SELECTED EXTRACT:

This article is about the relation of God and love. Is God only love? The author discusses the view of Samuel Davies, and what he said on 1 John 4:8. The author also talks about love and justice, and the primacy of love.

Source: The Banner of Truth, 1998. 5 pages.

Is God Love?

The need for preaching to become more evangelistic has been widely acknowledged recently. Doubtless, this is due to concern over the relative fewness of conversions in our churches, a desire to discover the rea­son for this and, in so far as we can, to remedy it. In such an investigation, it is not enough to analyse the social context in which churches now find them­selves. The way in which the gospel is preached should also be examined. Of course, factors like the decline in church attendance and practice of Christian principles and values, the appalling ignorance of the content of the Bible, the growth of non-Christian religions and of New Age paganism all have their place in making such a review. Indeed, the New Testament itself neither belittles nor ignores the environment of the first-century churches (see Acts 14:8-18; 17:16-34; 28:1-10; Romans 1:18-2:16 and 1 Corinthians 9:19-­23). But all the difficulties are not created by the world for the church; some arise within the church herself.

This article seeks to address one of these — arguably the one which lies closest to the root of the whole matter. Contrary to the thinking of what seems to be an increasing number of evangelicals today, this is not the question of either the technique or the terminology in which unbelievers should be addressed, whether in the context of the regular worship of the church or in meetings specially arranged for the purpose. It is rather the question of what can be said to anyone and everyone about God in the light of the good news which he sends to mankind. To be precise, it is a difficulty which lies mainly within the thought-life of gospel preachers. It can be put like this. What can preachers say to anyone about God's attitude to him or her? Or, what can individual Christians say as they witness? The Bible declares 'God is love'. What does that mean and what is its bearing on evangelistic preaching and witnessing?

WORK TO DO:
[A] Copy the passage from the article on whether God is love, starting with "This article is" and going on through "primacy of love.".
[B] Answer these questions from the article on whether God is love, one answer per line:
(i) Which publication and year are given as its source?
(ii) What does the article say is not enough to analyze when investigating the fewness of conversions?
(iii) What does the article say the Bible declares?

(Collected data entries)
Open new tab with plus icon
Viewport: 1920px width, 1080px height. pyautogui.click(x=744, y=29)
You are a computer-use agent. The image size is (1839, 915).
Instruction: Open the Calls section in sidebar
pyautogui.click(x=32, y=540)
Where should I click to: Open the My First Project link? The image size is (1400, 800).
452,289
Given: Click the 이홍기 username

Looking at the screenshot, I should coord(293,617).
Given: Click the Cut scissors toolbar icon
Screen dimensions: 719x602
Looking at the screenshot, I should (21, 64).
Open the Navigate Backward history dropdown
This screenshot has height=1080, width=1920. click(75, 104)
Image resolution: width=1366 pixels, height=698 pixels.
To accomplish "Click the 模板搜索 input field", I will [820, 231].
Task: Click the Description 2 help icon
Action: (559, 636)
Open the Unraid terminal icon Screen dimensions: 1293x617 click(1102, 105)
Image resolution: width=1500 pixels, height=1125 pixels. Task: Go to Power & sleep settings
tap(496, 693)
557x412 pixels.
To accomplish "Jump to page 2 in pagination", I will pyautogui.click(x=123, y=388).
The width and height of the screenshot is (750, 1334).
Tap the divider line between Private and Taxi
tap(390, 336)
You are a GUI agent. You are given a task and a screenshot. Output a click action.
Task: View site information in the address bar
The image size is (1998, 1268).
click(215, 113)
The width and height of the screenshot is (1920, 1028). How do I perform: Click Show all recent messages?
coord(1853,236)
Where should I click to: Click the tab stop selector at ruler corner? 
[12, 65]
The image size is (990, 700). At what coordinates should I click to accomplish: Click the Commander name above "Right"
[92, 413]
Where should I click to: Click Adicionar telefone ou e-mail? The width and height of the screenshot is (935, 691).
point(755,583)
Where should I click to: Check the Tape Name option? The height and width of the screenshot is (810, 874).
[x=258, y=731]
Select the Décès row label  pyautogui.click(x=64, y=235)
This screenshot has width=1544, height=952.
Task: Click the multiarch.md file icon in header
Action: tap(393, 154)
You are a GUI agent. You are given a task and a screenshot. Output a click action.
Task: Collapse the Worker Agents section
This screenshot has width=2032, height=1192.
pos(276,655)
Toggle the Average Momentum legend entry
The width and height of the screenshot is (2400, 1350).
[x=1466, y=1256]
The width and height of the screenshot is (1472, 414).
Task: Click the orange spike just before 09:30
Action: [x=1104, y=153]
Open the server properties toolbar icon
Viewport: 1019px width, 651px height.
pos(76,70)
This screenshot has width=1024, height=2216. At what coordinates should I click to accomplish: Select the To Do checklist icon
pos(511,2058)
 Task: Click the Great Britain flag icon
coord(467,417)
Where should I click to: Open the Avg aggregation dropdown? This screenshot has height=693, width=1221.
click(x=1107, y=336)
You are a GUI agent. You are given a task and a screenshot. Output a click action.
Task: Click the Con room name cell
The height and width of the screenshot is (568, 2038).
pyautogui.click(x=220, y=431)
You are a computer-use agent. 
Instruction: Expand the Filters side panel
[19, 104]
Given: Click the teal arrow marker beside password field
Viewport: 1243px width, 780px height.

EXPECTED ANSWERS:
[A]
This article is about the relation of God and love. Is God only love? The author discusses the view of Samuel Davies, and what he said on 1 John 4:8. The author also talks about love and justice, and the primacy of love.

[B]
(i) The Banner of Truth, 1998
(ii) The social context in which churches now find themselves
(iii) 'God is love'